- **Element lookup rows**
* START *

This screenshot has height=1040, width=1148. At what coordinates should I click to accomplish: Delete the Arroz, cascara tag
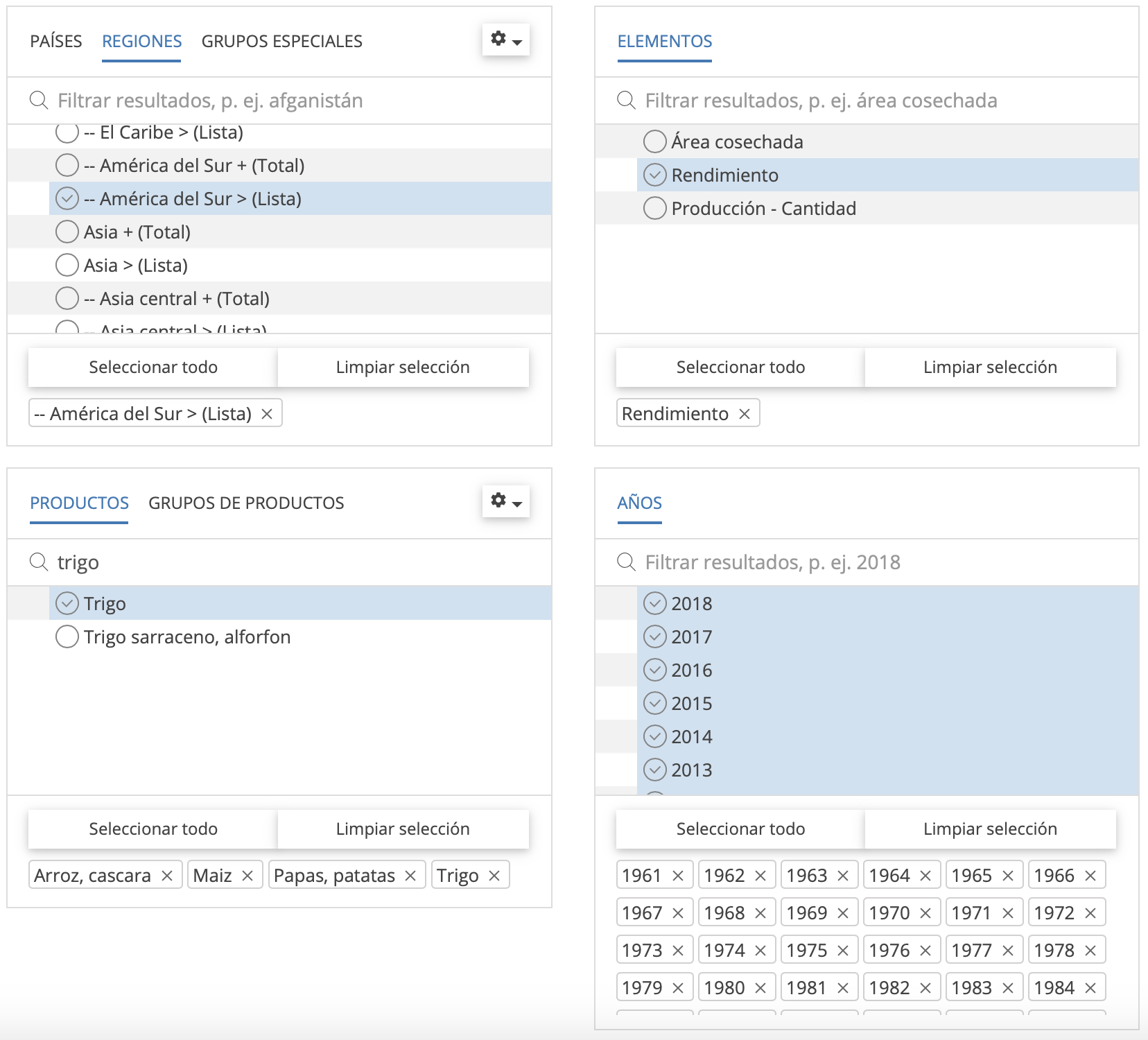(167, 876)
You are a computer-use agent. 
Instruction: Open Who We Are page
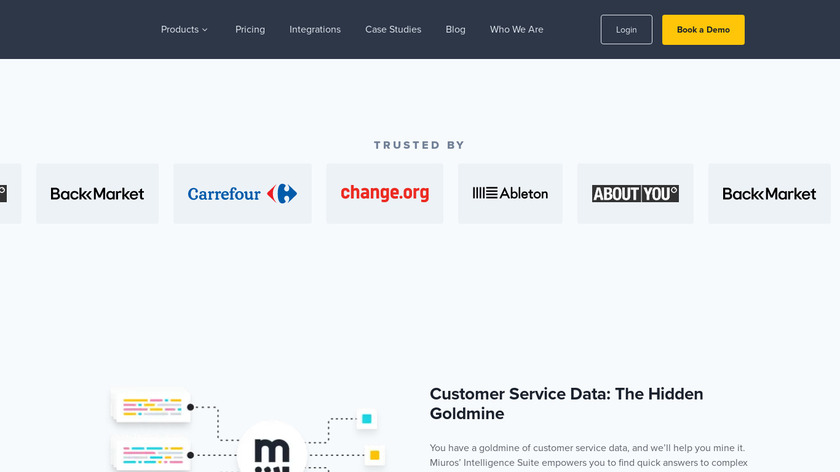(516, 30)
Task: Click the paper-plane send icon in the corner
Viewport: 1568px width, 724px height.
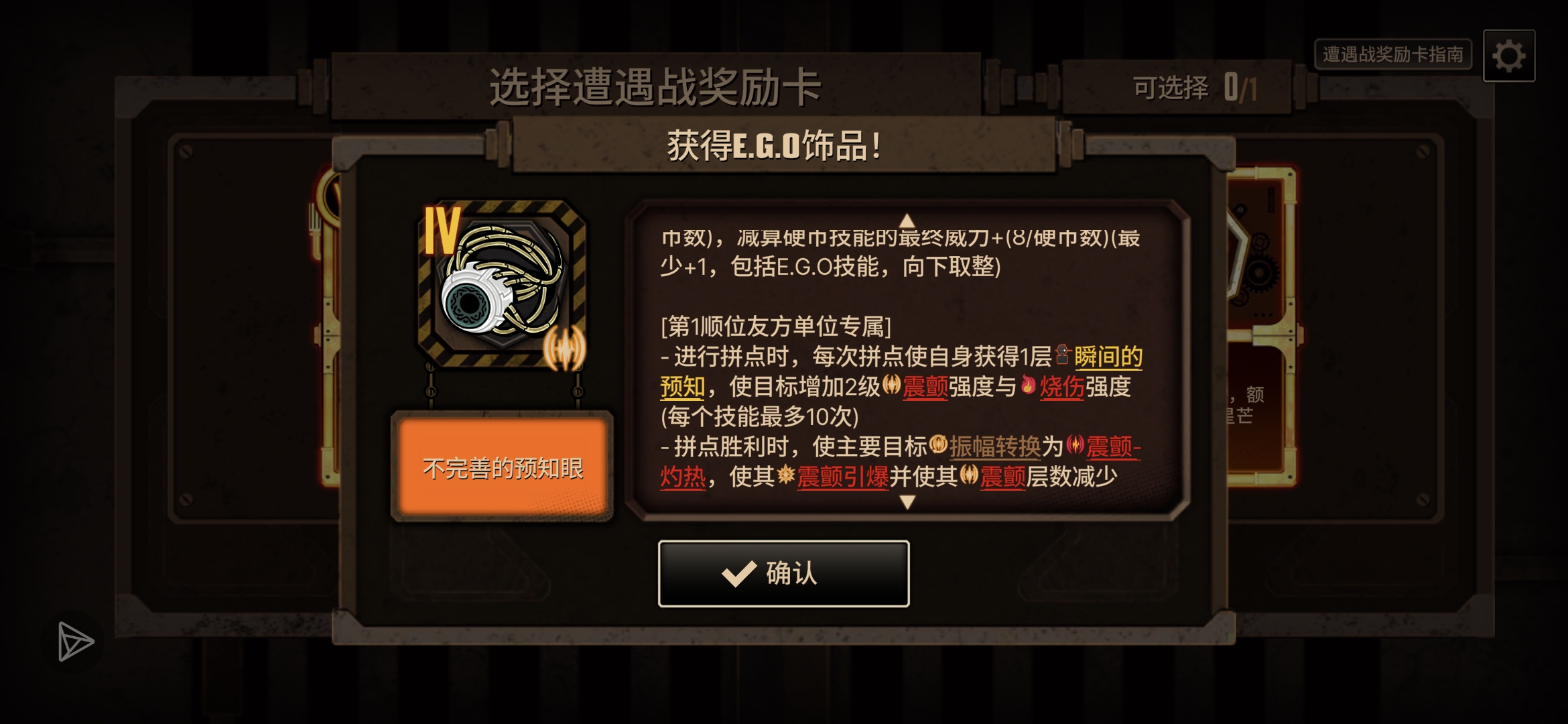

* END *

- **Work required**
Render every line of text in the rows above as a JSON array of strings, one string per line, omitting blank lines and the pictures.

- **Expected answer**
[
  "This screenshot has height=1040, width=1148. At what coordinates should I click to accomplish: Delete the Arroz, cascara tag",
  "(167, 876)",
  "You are a computer-use agent. ",
  "Instruction: Open Who We Are page",
  "(516, 30)",
  "Task: Click the paper-plane send icon in the corner",
  "Viewport: 1568px width, 724px height."
]